» **SOURCE EXTRACT**:
◆ ◆ ◆ ◆ ◆ ◆ ◆
Alexandra Park, crépuscule
I had been cooped all day at the Library. When I got home, against the night, I was restless, walkative. To see a place in the dark. Alas, so few places will be dark in the city, what with all the sodium lampadaires. Nothing is handsome in dun orange, nothing promissory. One has to find a natural darkness to obtain the possibility of promise. This can be achieved even in daylight. I had found it in the blank corridors and walkways in the weekend shadow of Tower 42; in the hard cavern under the Westway as it crosses Wood Lane, the sun overhead making the dark more spectral and unreal, a gasmasked youth spraying a wall—I had not courage enough to take a picture—and also beside Old Billingsgate, under a rickety jetty beneath Water Lane, at low tide, beyond the comfort of tourists, where the shingle gave way to debris, sand, quick and fungal underfoot, and the river lapped insouciantly at my shoes.
But at night, a natural darkness is found only in the city's parks. Someday after midnight, jump a gate at Regent's Park, cross the boating lake, walk out onto the broad grasses to the north, where we played cricket at school, walk until the trees around the lake are black masses far behind, and the trees edging the Zoo are black masses far ahead. There is no comparable space in London, locked alone in the Park, the sky and the earth differentiated only in shade.
◆ ◆ ◆ ◆ ◆ ◆ ◆
» **DATA**:
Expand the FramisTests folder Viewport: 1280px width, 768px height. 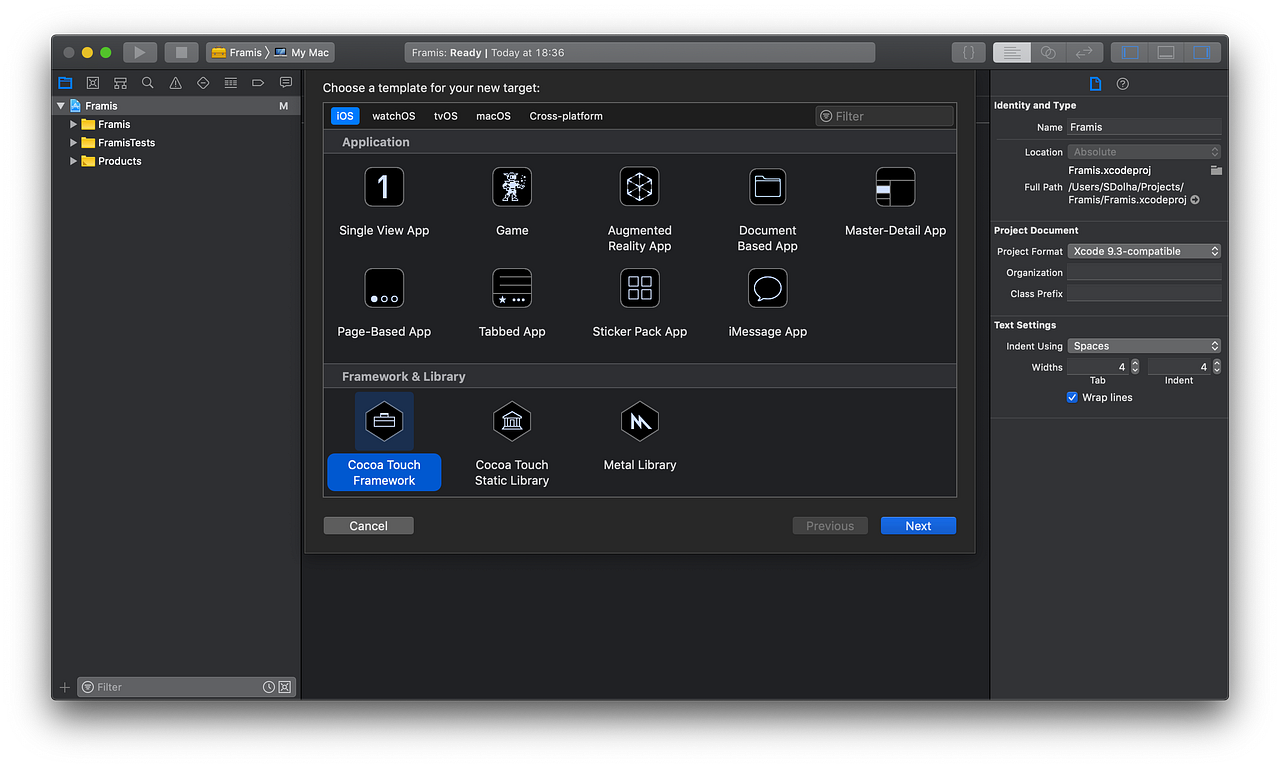(72, 142)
◆ ◆ ◆ ◆ ◆ ◆ ◆
» **SET TASKS**:
A. Please return the passage of the essay on London after dark between "But at night, a" and "only in shade.", inclusive.
B. Write the next part of the essay on London after dark, starting after its final sentence.

» **TASK RESULTS**:
A.
But at night, a natural darkness is found only in the city's parks. Someday after midnight, jump a gate at Regent's Park, cross the boating lake, walk out onto the broad grasses to the north, where we played cricket at school, walk until the trees around the lake are black masses far behind, and the trees edging the Zoo are black masses far ahead. There is no comparable space in London, locked alone in the Park, the sky and the earth differentiated only in shade.

B.
I did not have the benefit of Regent's Park within walking distance. So I made for Alexandra Park, only ten minutes from my door—a space dominated by the palace at the top of the hill, but concealing a reasonable variety within its borders. It was not yet twilight. My path is always through the development, the New River Village. This is, of course, not a village. It is not even like a village. It is a series of contemporary apartment blocks in the young professional style: featureless surfaces, glass, lots of white, a few stilts, empty mock-modernist sculpture, awkward angles, sad stretches of grass, plastic windows and balconies in lime green and purple. They've added a gym and a minuscule art gallery, and built a restaurant into the old canal pumphouse, but still the place has no life. The whole very much resembles an architect's drawing, the sort you see on billboards outside construction-sites. There are a lot of these in the city. I am glad to have one here, at the edge of the park, to cleanse the palate. Walk five minutes into the Village, alongside the canal if you like, or on the tricky pavement shingle, and you are no longer in the redbrick Edwardian wastes of North London. You curve around the back of the Village, and find the old council houses of the Campsbourne Estate, and facing them the reservoir, a dilapidated playground, and then, the entrance to the park.
The reservoir, in fact, is one of the park's secret attractions. Along the eastern edge of the slope down from the palace, hidden by trees. There are three openings to it, from the path (above) that leads up to Bedford Road on the hill.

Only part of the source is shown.